**WHAT TO DO**: Search the entries below for "computer", and copy each line where it appears.

(Beginning of RECORDS)

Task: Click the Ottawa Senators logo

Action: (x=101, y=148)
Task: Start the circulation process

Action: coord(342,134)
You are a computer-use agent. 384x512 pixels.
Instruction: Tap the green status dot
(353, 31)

(End of RECORDS)
(Beginning of RECORDS)

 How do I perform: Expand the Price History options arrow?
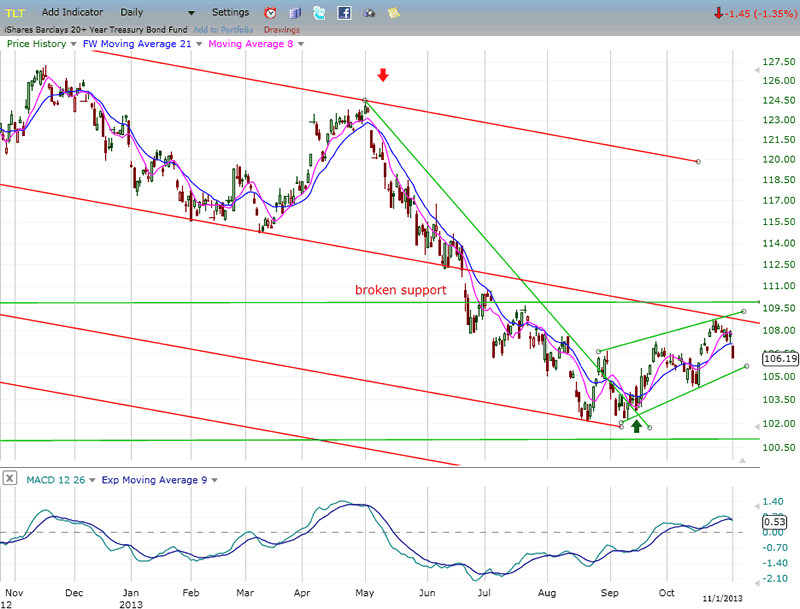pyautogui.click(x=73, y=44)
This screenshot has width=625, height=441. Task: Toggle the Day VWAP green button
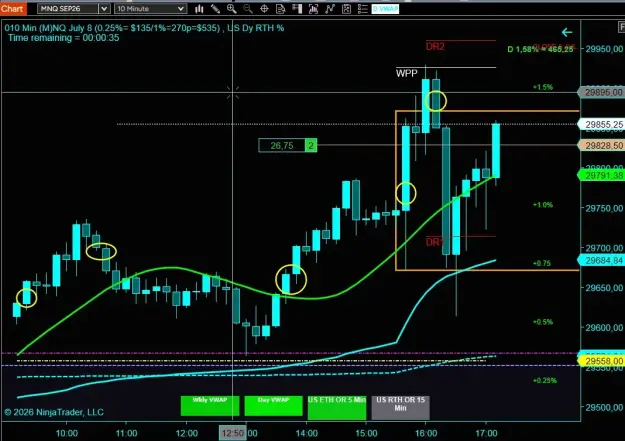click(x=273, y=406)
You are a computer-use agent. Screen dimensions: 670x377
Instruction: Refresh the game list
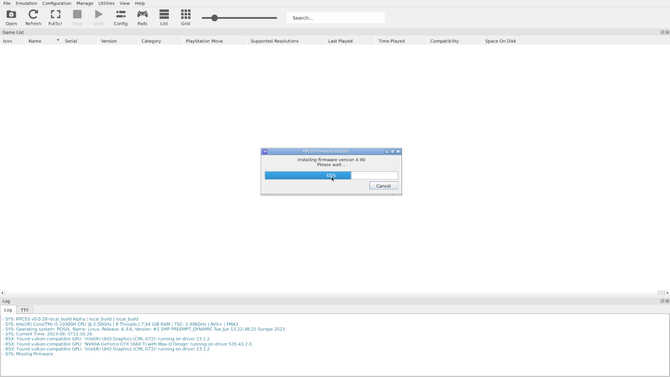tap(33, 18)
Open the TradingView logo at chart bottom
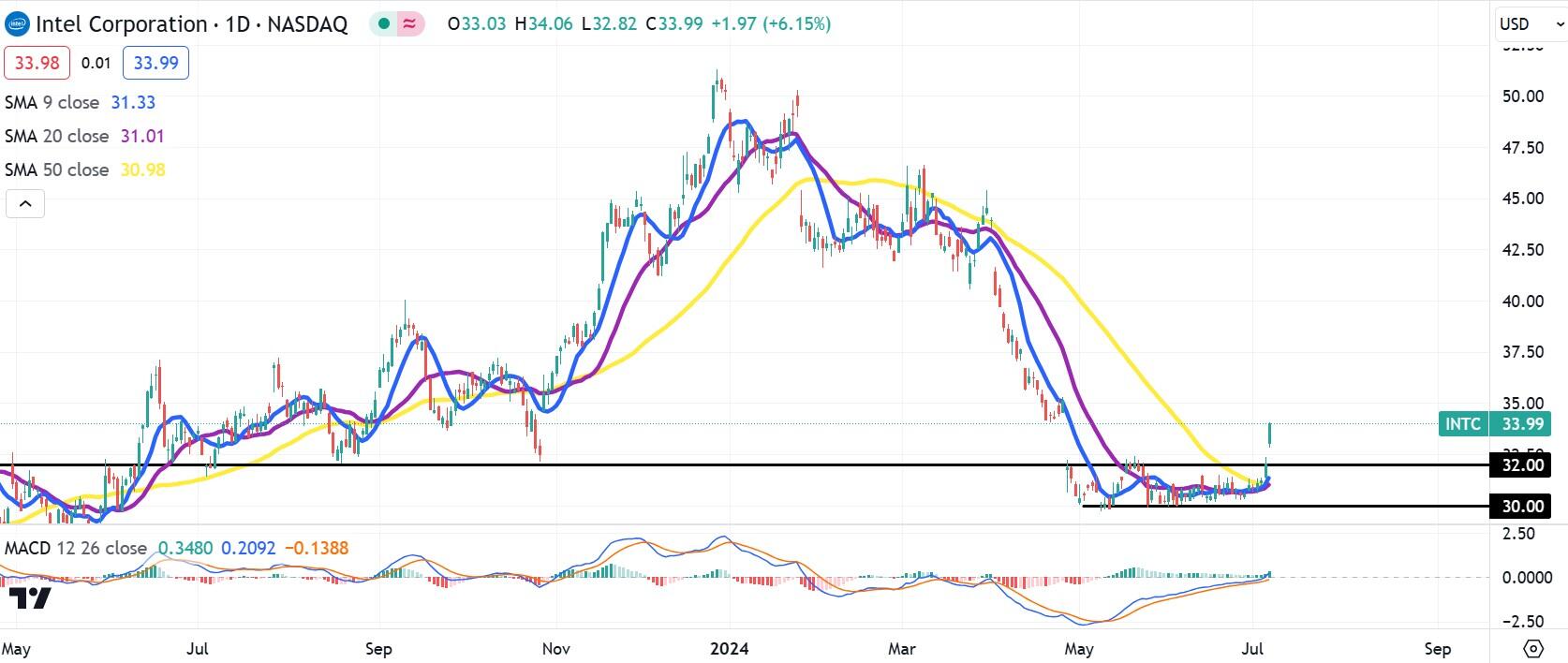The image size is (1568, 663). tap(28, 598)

(End of RECORDS)
(Beginning of RECORDS)

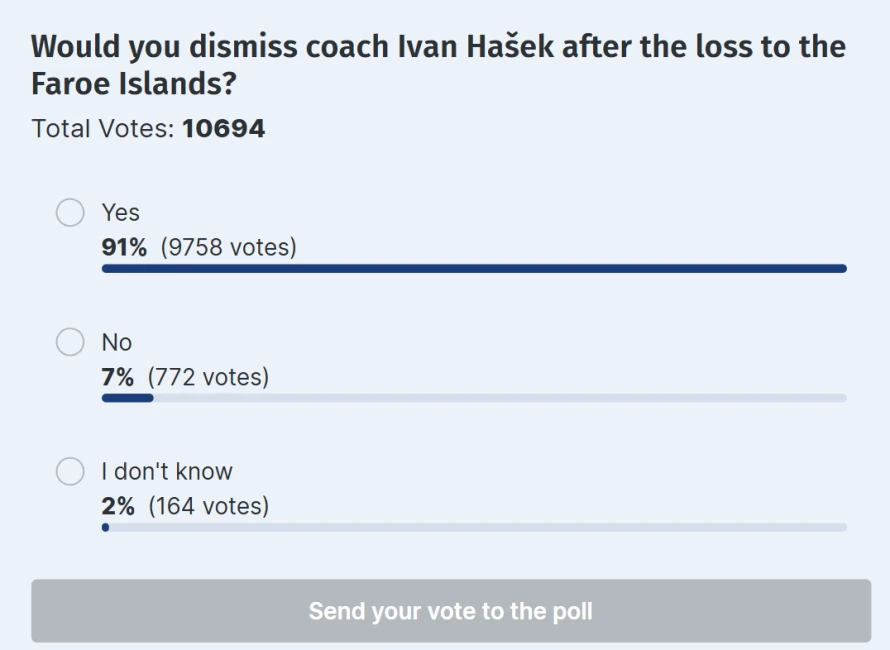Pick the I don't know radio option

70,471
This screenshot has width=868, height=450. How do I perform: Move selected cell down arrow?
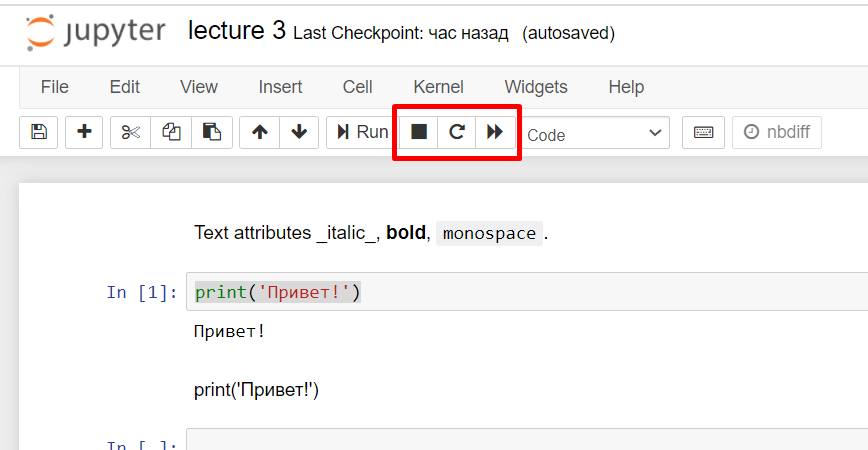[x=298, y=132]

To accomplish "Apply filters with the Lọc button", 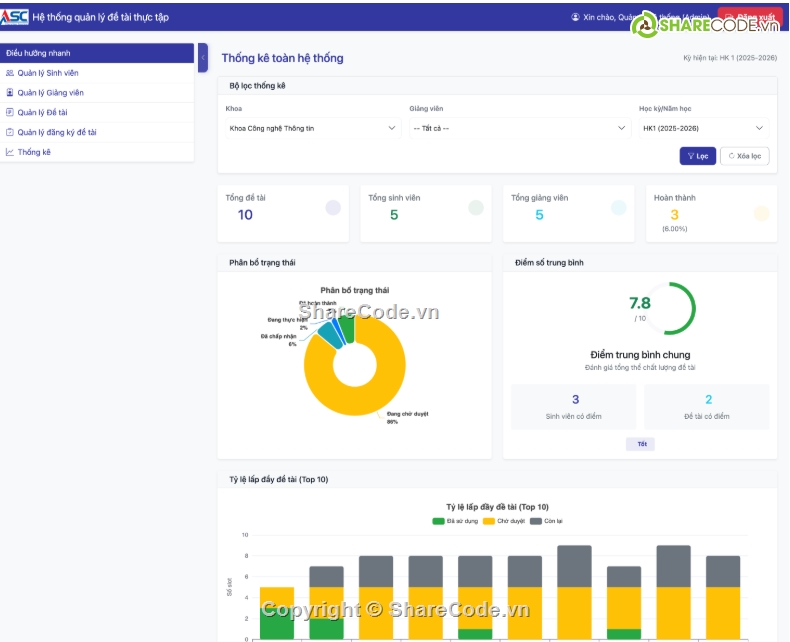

(End of RECORDS)

**TASK SOLUTION**:
You are a computer-use agent. 384x512 pixels.
You are a computer-use agent. Screen dimensions: 670x377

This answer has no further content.